No Congresso, espantoso foi o aplauso enérgico quando dona Dilma disse que a Petrobrás tem predadores internos e inimigos externos. Invisíveis, naturalmente. Como será que esses seres passaram pelo Conselho Diretor da Petrobrás, pela ministra da Ciência e Tecnologia, pelo presidente Lula, pela presidente Dilma e até pelo Congresso que hoje, estupefato, aplaudiu tanto a presidente?

A corrupção, disse dona Dilma, ofende e humilha o povo. É verdade. Tornou a dizer que, se não fosse seu empenho, a corrupção não estaria sendo dizimada em nosso país.

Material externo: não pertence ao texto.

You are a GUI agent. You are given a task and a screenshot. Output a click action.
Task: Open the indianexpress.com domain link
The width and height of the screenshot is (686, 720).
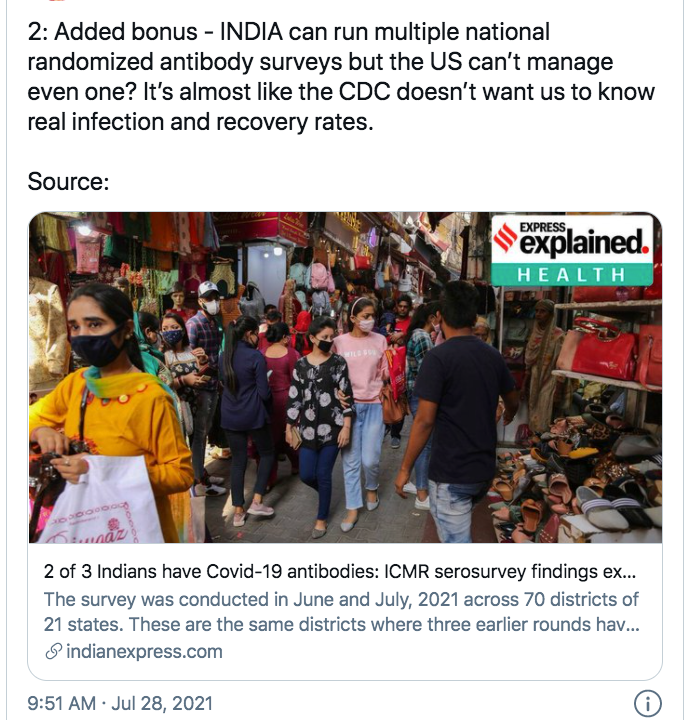tap(144, 651)
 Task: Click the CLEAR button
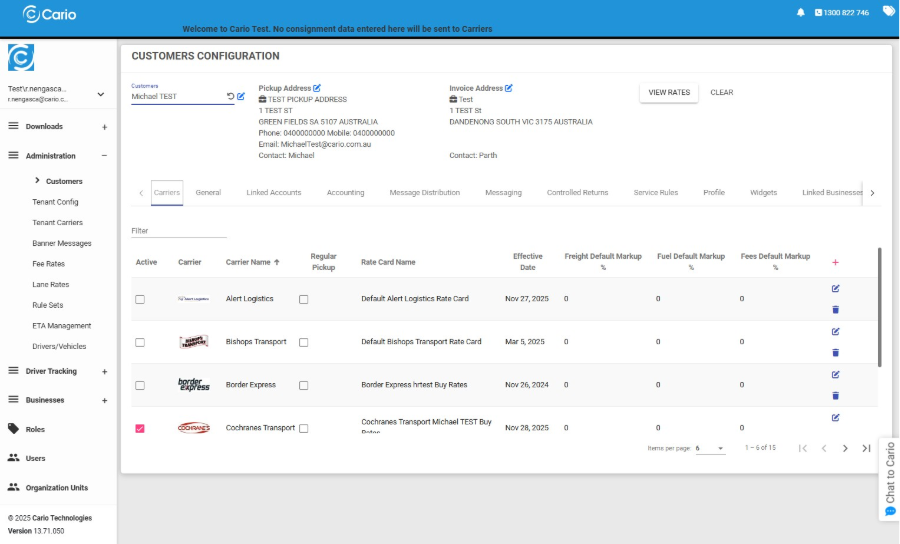pos(721,92)
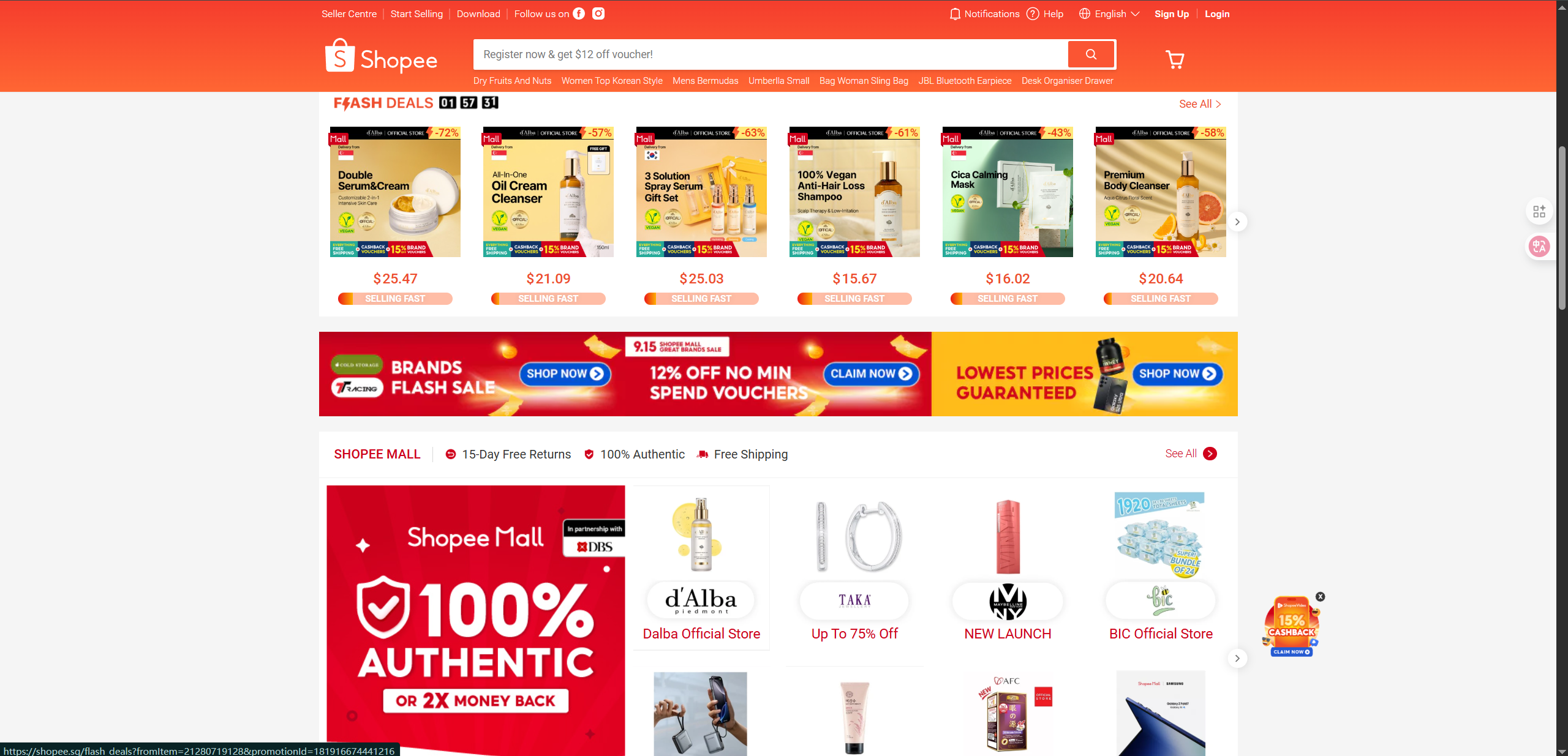1568x756 pixels.
Task: Open the Download menu link
Action: point(478,13)
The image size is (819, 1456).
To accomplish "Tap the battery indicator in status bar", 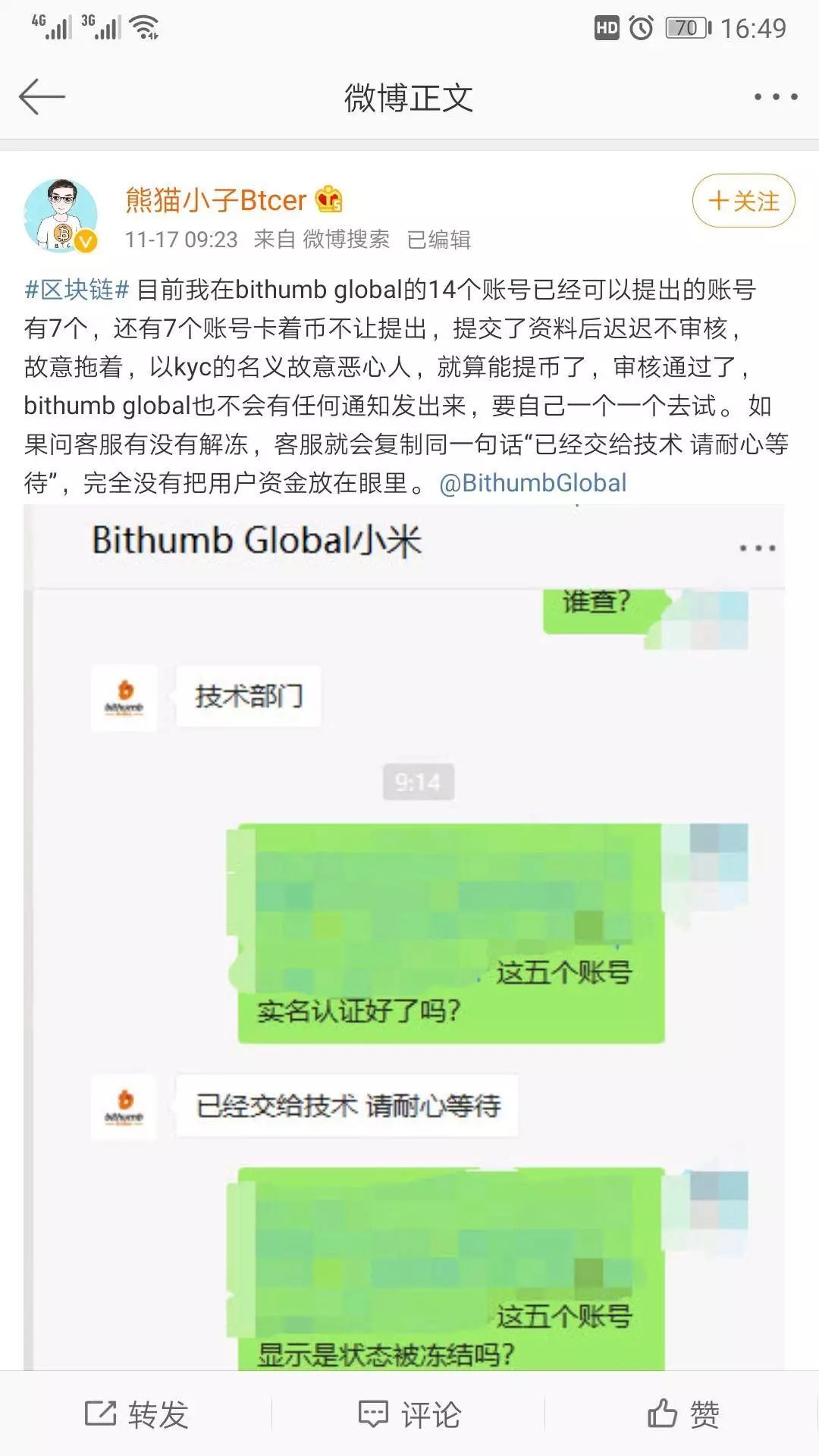I will tap(688, 28).
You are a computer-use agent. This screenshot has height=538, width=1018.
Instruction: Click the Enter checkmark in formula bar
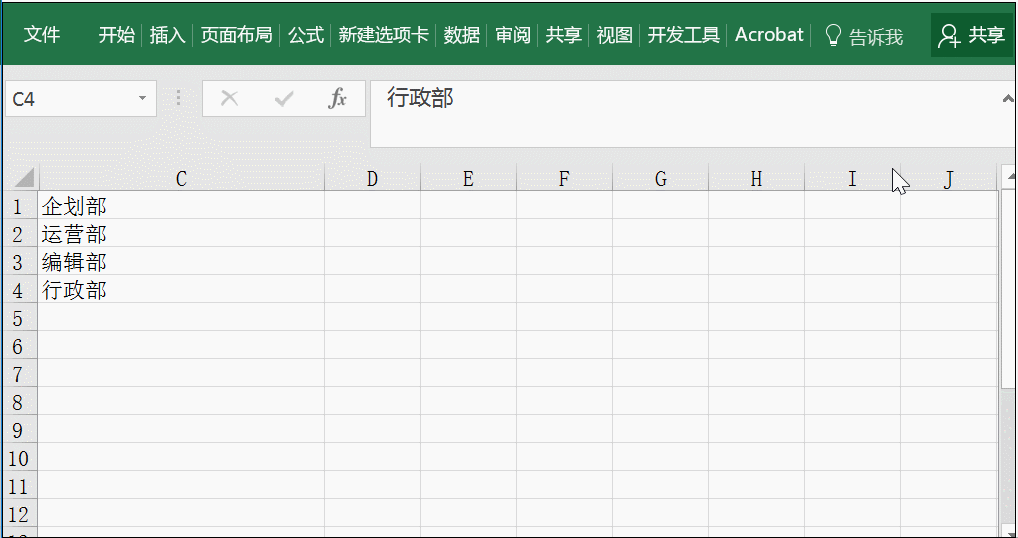coord(284,99)
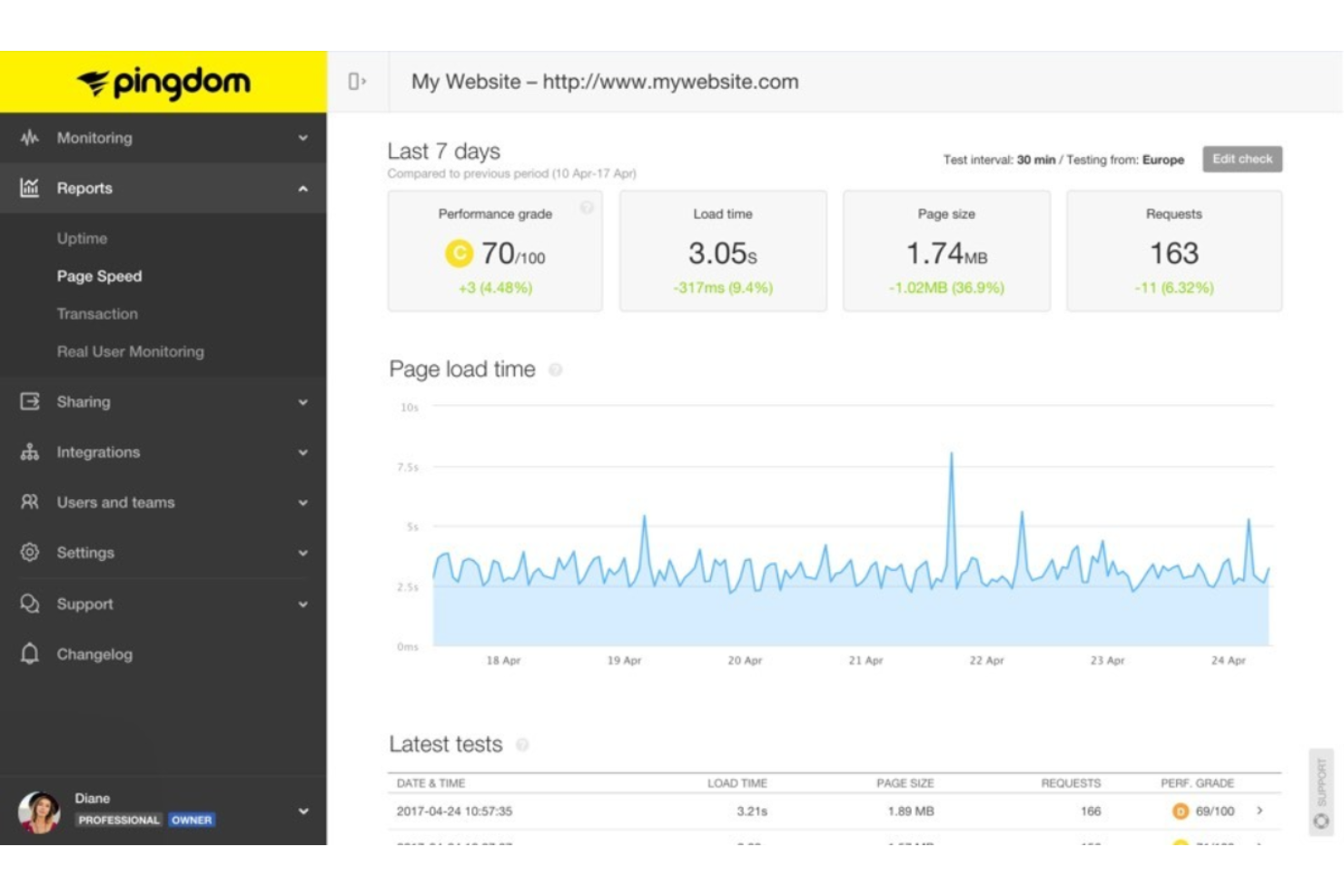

Essa praga não foi criada no Brasil. Ela existe desde que o homem tem poder. O que não pode existir é um governo tão alienado e leniente a ponto de a corrupção crescer no país todo, de norte a sul, como cogumelos, sem que ninguém perceba… E acabar por dominar e corroer nossa maior empresa.

Deve ser por isso que Cristina Kirchner nos homenageou enviando como seu representante na posse Amado Boudou, seu vice que está sendo processado por corrupção.

Dona Dilma disse também que as conquistas sociais de seu governo surpreenderam o mundo. E lançou seu novo lema, Brasil, Pátria Educadora. Lema que emociona e entusiasma. Só queria que alguém me explicasse por que foi entregue a Cid Gomes!

E mais não digo por que estou no Blog do Noblat e sei perfeitamente meu lugar no espaço.

Só faço uns comentários mais de acordo com meu gênero: quem escolhe as rendas de dona Dilma? Quem é sua costureira? E a da ministra Kátia Abreu? Será que nunca ouviu falar em marcador de bainha?

Agradeço, como cidadã brasileira, a homenagem da presidente chilena, Michelle Bachelet, que cantou lindamente nosso hino. E também deixo aqui meus cumprimentos por sua toilette de cor e corte perfeitos.

Feliz 2015!

Este artigo foi originalmente publicado no Blog do Noblat, em 2/1/2015.